Por sinal, é sim um belo momento quando Jorge assiste ao filme do Ogro com a filhota e entendo as pessoas que choraram com a cena. Hassum inclusive faz um trabalho ok, é possível ver que ele estava empenhado (e ri com exatamente quatro piadas, o que é mais do que Sandler consegue), e apesar de Dani Winits estar excessivamente caricatural (nenhum ser humano é assim, por favor), Elisa Pinheiro quase me convenceu que tem algo por debaixo de todo o mal-humor e má vontade de Jorge. Isso faz o filme valer a pena? Acredito que não, mas o impede de ser um desastre completo.

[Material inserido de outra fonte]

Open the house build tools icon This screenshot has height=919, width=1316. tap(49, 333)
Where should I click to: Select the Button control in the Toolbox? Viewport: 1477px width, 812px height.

Caso fosse feito com qualquer ambição de se fazer um pouco mais complexo, talvez o resultado pudesse ser consideravelmente diferente, mas é claro, “Tudo Bem No Natal que Vem” foi feito para não ser mastigado (e caso seja, várias uvas passas estarão no seu caminho). Desde a trilha sonora óbvia que só faltava incluir um aviso de quando se deve chorar e sorrir, aos conflitos óbvios que se somam cena após cena, à óbvia constatação final que todos sabemos qual seria.
O fato de este ser o filme brasileiro mais bem sucedido de 2020 (e provavelmente de outros anos também), ilustra bem porque tantas pessoas acham que nosso cinema é ruim. Em um mundo onde “Bacurau” lidera listas mundo a fora, “Tudo Bem No Natal que Vem” lidera o top 10 da Netflix.